Howard Gould (March 19, 1863 - February 3, 1938) was an American actor who had a lengthy stage career in Boston from 1882 until his retirement in 1922. He also appeared in several Broadway production on the New York stage.
==Life and career==
The son of Hiram W. Gould and Elizabeth Libby Gould, Howard Gould was born on March 19, 1863 in what was St. Anthony, Minnesota and is now Minneapolis. He was educated in Boston, Massachusetts at the Brimmer School and The English High School. He married Lena M. Bugbee in Boston in 1882, and that same year made his debut at the Boston Theatre as the Commissioner in Paul Merritt's The World. He had a long career as a leading actor at the Boston Museum, and retired from the stage in 1922.

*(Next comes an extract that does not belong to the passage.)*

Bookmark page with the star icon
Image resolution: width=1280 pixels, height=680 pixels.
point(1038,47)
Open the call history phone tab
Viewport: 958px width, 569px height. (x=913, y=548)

Gould also worked periodically on Broadway. Some of his roles on the New York stage included Phoebus in Paul M. Potter's Notre Dame (1902, Daly's Theatre), Monks in J. Comyns Carr's Oliver Twist (1912, New Amsterdam Theatre), Henry Kendall in William LeBaron's Nobody's Money 1921, Longacre Theatre), Walter Harvey in Owen Davis's Home Fires (1923, 39th Street Theatre, and Colonel Henri Petain in Donald Heywood's Africana (1934, Venice Theatre).

Gould died in Winthrop, Massachusetts on February 3, 1938.